_ACTIVITY_
Here are some entries. Print them exactly as they are.

_RECORDS PROVIDED_
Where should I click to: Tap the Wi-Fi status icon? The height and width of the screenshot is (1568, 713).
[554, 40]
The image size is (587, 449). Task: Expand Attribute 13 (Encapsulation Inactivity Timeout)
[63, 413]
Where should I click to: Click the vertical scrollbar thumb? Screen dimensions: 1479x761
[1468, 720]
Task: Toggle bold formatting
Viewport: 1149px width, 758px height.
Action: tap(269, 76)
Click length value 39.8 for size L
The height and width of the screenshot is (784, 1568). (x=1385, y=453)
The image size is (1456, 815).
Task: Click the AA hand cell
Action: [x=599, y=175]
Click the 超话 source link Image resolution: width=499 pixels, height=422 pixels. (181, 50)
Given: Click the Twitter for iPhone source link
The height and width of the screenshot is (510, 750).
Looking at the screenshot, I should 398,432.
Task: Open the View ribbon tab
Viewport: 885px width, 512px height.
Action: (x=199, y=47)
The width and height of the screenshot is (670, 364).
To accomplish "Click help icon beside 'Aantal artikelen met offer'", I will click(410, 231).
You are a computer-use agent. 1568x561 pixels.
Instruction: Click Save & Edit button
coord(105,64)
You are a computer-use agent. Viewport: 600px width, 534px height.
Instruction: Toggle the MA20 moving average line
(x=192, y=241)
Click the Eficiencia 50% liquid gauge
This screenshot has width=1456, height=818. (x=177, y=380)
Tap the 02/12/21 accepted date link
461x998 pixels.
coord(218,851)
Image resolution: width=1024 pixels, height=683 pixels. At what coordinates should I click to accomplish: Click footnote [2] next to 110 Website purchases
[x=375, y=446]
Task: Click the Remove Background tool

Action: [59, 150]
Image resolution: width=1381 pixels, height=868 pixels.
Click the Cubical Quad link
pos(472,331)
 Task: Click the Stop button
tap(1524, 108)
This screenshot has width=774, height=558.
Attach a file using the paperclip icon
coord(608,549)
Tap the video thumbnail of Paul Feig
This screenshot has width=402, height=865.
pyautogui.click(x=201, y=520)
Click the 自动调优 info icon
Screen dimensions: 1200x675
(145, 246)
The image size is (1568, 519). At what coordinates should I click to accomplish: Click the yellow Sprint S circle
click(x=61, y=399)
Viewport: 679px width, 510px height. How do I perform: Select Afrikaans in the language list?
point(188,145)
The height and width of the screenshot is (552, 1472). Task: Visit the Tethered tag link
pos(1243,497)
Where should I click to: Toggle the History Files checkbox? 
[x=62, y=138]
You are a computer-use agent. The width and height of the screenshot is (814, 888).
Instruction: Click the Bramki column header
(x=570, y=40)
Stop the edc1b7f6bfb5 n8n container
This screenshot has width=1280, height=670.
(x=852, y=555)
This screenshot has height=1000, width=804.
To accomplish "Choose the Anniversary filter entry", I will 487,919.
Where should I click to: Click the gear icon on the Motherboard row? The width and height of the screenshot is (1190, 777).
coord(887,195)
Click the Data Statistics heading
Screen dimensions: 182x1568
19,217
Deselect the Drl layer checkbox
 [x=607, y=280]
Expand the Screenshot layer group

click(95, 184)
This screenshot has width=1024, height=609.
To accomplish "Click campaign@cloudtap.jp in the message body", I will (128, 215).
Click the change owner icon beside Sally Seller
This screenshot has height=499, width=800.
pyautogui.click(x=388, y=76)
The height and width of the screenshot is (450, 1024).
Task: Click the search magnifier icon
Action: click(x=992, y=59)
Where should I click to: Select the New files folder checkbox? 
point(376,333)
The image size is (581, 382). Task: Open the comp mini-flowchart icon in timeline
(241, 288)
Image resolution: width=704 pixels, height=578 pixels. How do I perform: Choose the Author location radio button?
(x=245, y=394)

_SOLUTION TO THIS EXERCISE_
Where should I click to: Tap the Wi-Fi status icon? The height and width of the screenshot is (1568, 713).
[554, 40]
The image size is (587, 449). Task: Expand Attribute 13 (Encapsulation Inactivity Timeout)
[63, 413]
Where should I click to: Click the vertical scrollbar thumb? Screen dimensions: 1479x761
[1468, 720]
Task: Toggle bold formatting
Viewport: 1149px width, 758px height.
Action: tap(269, 76)
Click length value 39.8 for size L
The height and width of the screenshot is (784, 1568). (x=1385, y=453)
The image size is (1456, 815).
Task: Click the AA hand cell
Action: [x=599, y=175]
Click the 超话 source link Image resolution: width=499 pixels, height=422 pixels. (181, 50)
Given: Click the Twitter for iPhone source link
The height and width of the screenshot is (510, 750).
Looking at the screenshot, I should 398,432.
Task: Open the View ribbon tab
Viewport: 885px width, 512px height.
Action: (x=199, y=47)
The width and height of the screenshot is (670, 364).
To accomplish "Click help icon beside 'Aantal artikelen met offer'", I will click(410, 231).
You are a computer-use agent. 1568x561 pixels.
Instruction: Click Save & Edit button
coord(105,64)
You are a computer-use agent. Viewport: 600px width, 534px height.
Instruction: Toggle the MA20 moving average line
(x=192, y=241)
Click the Eficiencia 50% liquid gauge
This screenshot has width=1456, height=818. (x=177, y=380)
Tap the 02/12/21 accepted date link
461x998 pixels.
coord(218,851)
Image resolution: width=1024 pixels, height=683 pixels. At what coordinates should I click to accomplish: Click footnote [2] next to 110 Website purchases
[x=375, y=446]
Task: Click the Remove Background tool

Action: [59, 150]
Image resolution: width=1381 pixels, height=868 pixels.
Click the Cubical Quad link
pos(472,331)
 Task: Click the Stop button
tap(1524, 108)
This screenshot has width=774, height=558.
Attach a file using the paperclip icon
coord(608,549)
Tap the video thumbnail of Paul Feig
This screenshot has width=402, height=865.
pyautogui.click(x=201, y=520)
Click the 自动调优 info icon
Screen dimensions: 1200x675
(145, 246)
The image size is (1568, 519). At what coordinates should I click to accomplish: Click the yellow Sprint S circle
click(x=61, y=399)
Viewport: 679px width, 510px height. How do I perform: Select Afrikaans in the language list?
point(188,145)
The height and width of the screenshot is (552, 1472). Task: Visit the Tethered tag link
pos(1243,497)
Where should I click to: Toggle the History Files checkbox? 
[x=62, y=138]
You are a computer-use agent. The width and height of the screenshot is (814, 888).
Instruction: Click the Bramki column header
(x=570, y=40)
Stop the edc1b7f6bfb5 n8n container
This screenshot has width=1280, height=670.
(x=852, y=555)
This screenshot has height=1000, width=804.
To accomplish "Choose the Anniversary filter entry", I will 487,919.
Where should I click to: Click the gear icon on the Motherboard row? The width and height of the screenshot is (1190, 777).
coord(887,195)
Click the Data Statistics heading
Screen dimensions: 182x1568
19,217
Deselect the Drl layer checkbox
 [x=607, y=280]
Expand the Screenshot layer group

click(95, 184)
This screenshot has width=1024, height=609.
To accomplish "Click campaign@cloudtap.jp in the message body", I will (128, 215).
Click the change owner icon beside Sally Seller
This screenshot has height=499, width=800.
pyautogui.click(x=388, y=76)
The height and width of the screenshot is (450, 1024).
Task: Click the search magnifier icon
Action: click(x=992, y=59)
Where should I click to: Select the New files folder checkbox? 
point(376,333)
The image size is (581, 382). Task: Open the comp mini-flowchart icon in timeline
(241, 288)
Image resolution: width=704 pixels, height=578 pixels. How do I perform: Choose the Author location radio button?
(x=245, y=394)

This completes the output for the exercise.